This article is on the Practical Applications of Queueing Theory and how some of the assumptions of Queueing Theory can break down, necessitating the need for government intervention.
Queueing Theory is based on several assumptions. One of those assumptions is that when demand exceeds capacity, the result will be waiting lines. Often in situations where demand exceeds the capacity, we can either create more capacity and/or eliminate any waste at the point of constraint in the system. Let’s explore some basics on why, exactly, do we wait at all.
Why Do We Wait?
Consider the figure below:
In most operations, capacity is actually constant. A factory can only have so many machines; an airline can have so many flight attendants; a grocery store can have so many cash registers. Not only is it constant, but there’s also an upper limit to capacity – a ceiling. Now, let’s go back to the figure.

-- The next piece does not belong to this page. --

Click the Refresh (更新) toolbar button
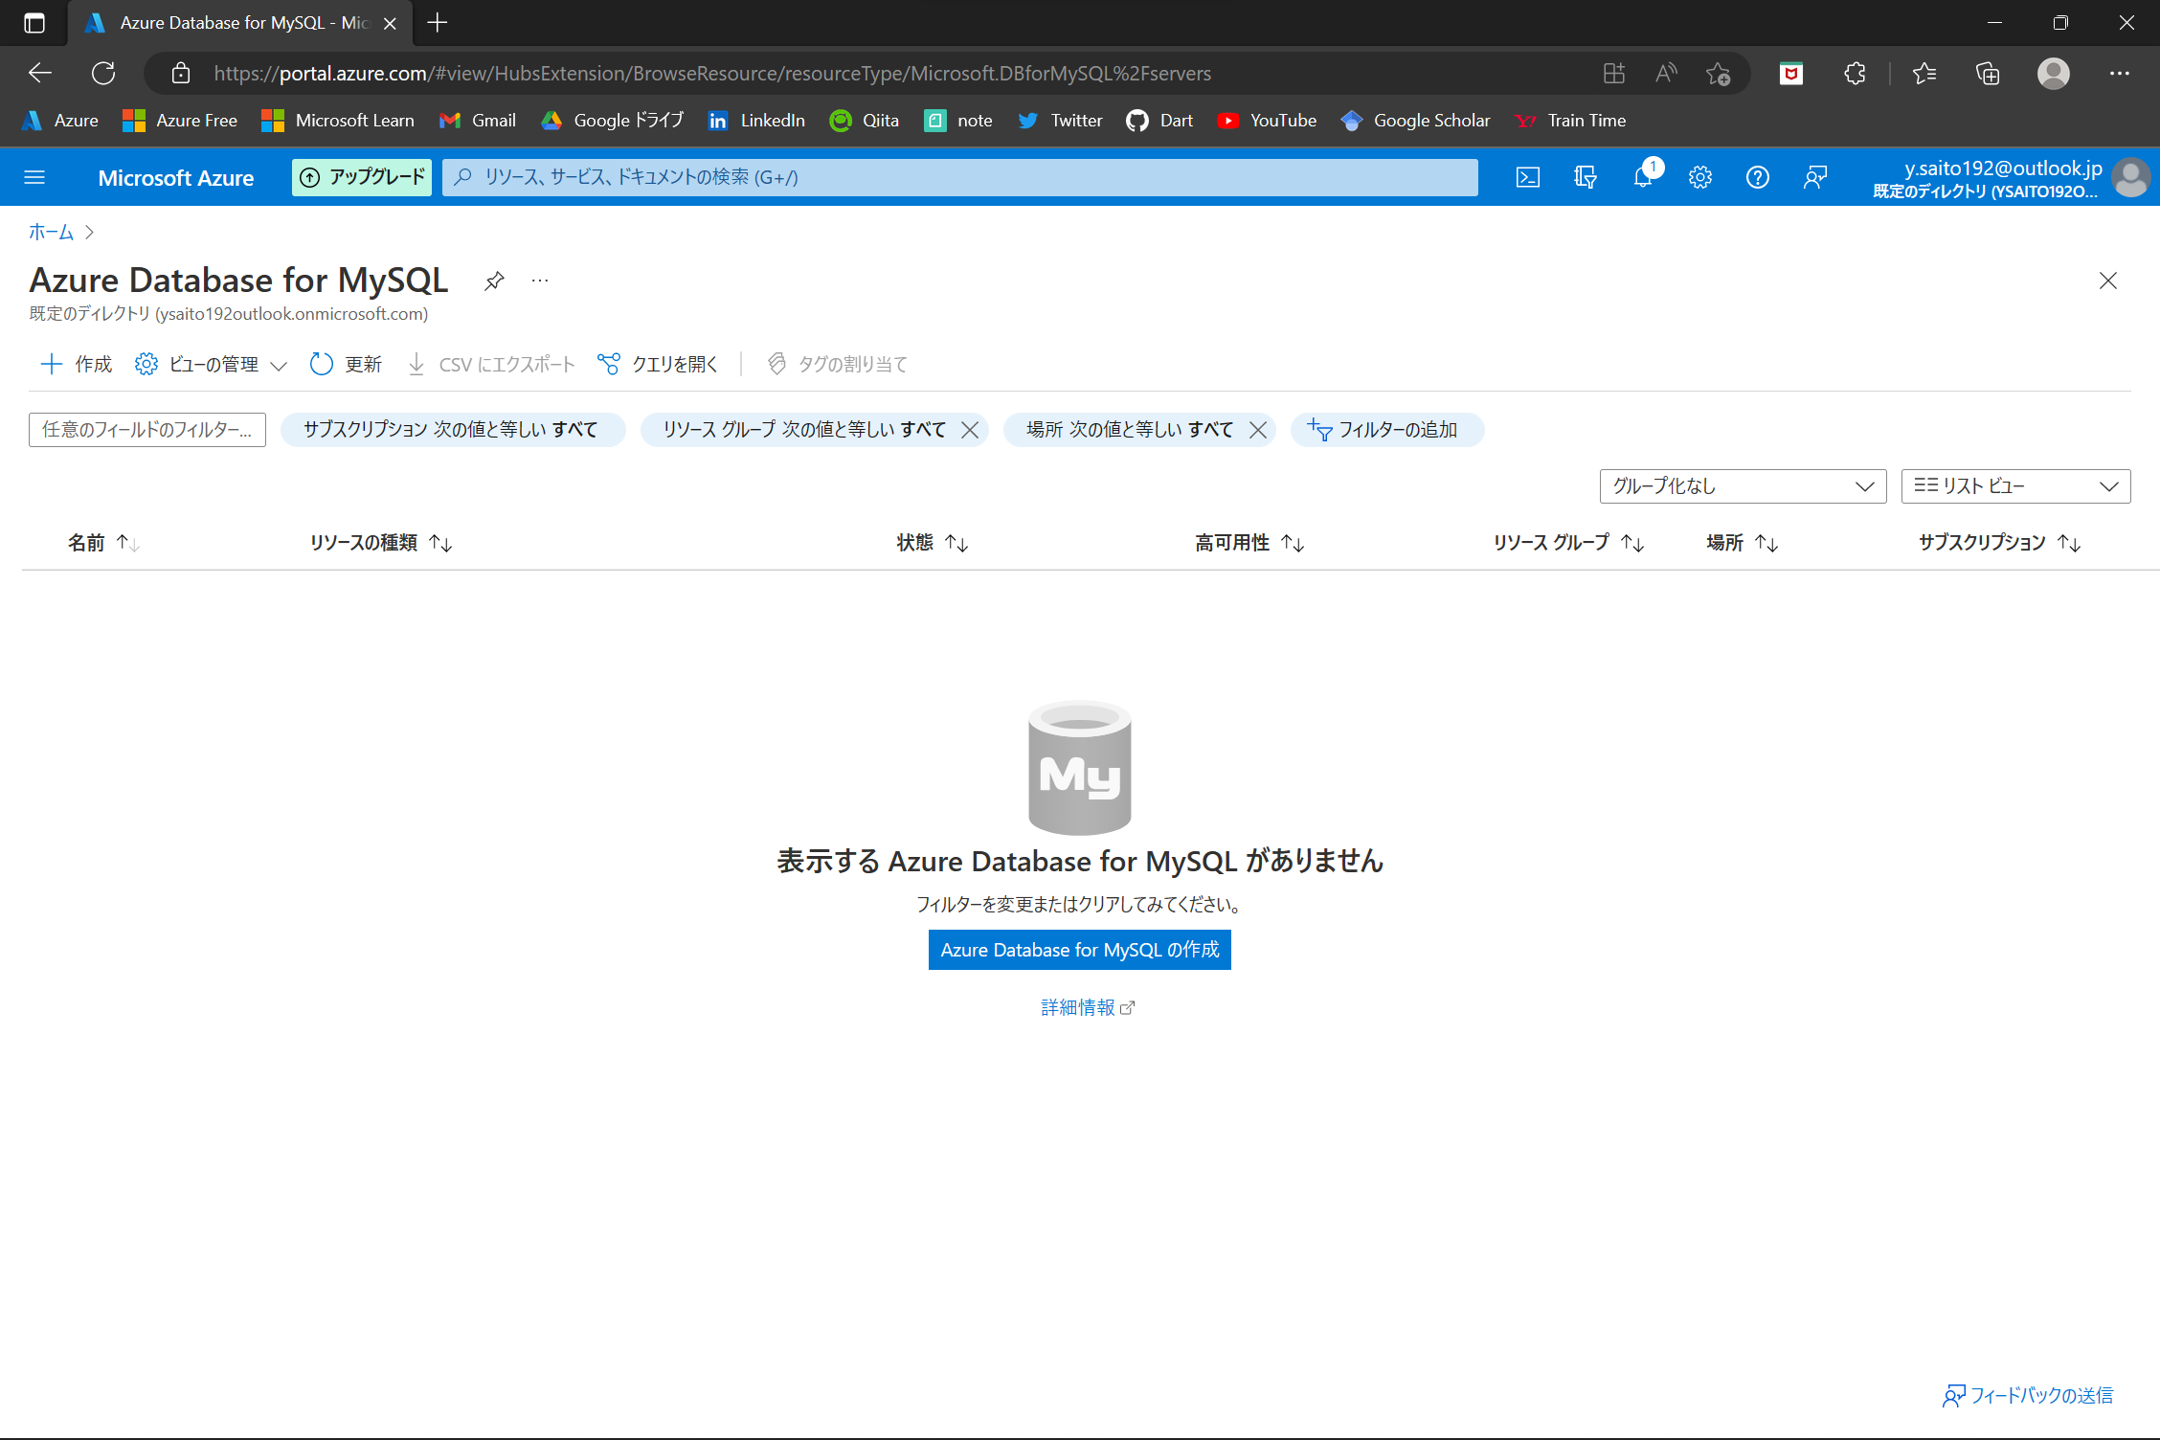This screenshot has width=2160, height=1440. click(347, 364)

- During the period A and C, capacity exceeds the arrival rate of customers.
- So, any customer that arrives and is served between periods B and D, will increase the length of the line and the average waiting time.
- Conclusion: The average utilization of this operation is less than 100% because the average arrival rate is lower than capacity, yet customers experience a waiting time greater than zero. Why? Because of the “lumpiness” of the arrival rate – natural variation in the system.
In some cases, adding more capacity has a low cost. For example, opening up cash registers at a supermarket has a low relative cost. On the other hand, adding more doctors to relieve the waiting time at an emergency room has a relatively high cost attached to it.
What about reducing or eliminating waste at the constraint? Often times, this also has a relatively low cost – if there is adequate training in lean methods, root cause analysis, and a decent understanding of systems thinking, most anyone can eliminate or reduce waste at a bottleneck in the system.
But, what if there is available capacity, but they are not marshaled or deployed by choice?
That’s exactly what is happening at supermarkets in Venezuela [1. http://panampost.com/belen-marty/2014/08/22/got-shortages-chavistas-sic-operation-queue-killer-on-cash-registers/].
Operation Queue Killer
The Venezuelan government has launched a new initiative they call “Operation Queue Killer”, or Eficiencia Mata Cola in Spanish. In an audit of 66 private supermarkets, the investigators claim that more than half had at least one defective cash register. While others had fully functioning cash registers, but management chose not to open them. Both of these root causes lead to longer lines and longer waiting time.
The investigation doesn’t call out specifically, but there’s an undertone in the article that points to unfair pricing that are the result of fabricated demand, evidenced by the long waiting lines. Operation Queue Killer has one goal, according to Mendez, the Superintendent of Fair Prices:
Protect the sustenance of the Venezuelan Family
Continuing, Mendez claims the following:
When we conducted a thorough examination of why people are waiting in line, the phenomenon that drew our attention the most was that inspected supermarkets had more than half of their cash registers closed. Some even had 81 percent of their registers closed, and people waiting in line for three hours.
It seems to me that if there is truly widescale collusion, and shopkeepers are fabricating scarcity in order to drive up prices, it probably makes sense that the government is stepping in. To a queueing theorist, however, this is very interesting because this is one of the rare cases where factory physics aren’t the only things we are dealing with – now it’s human intervention.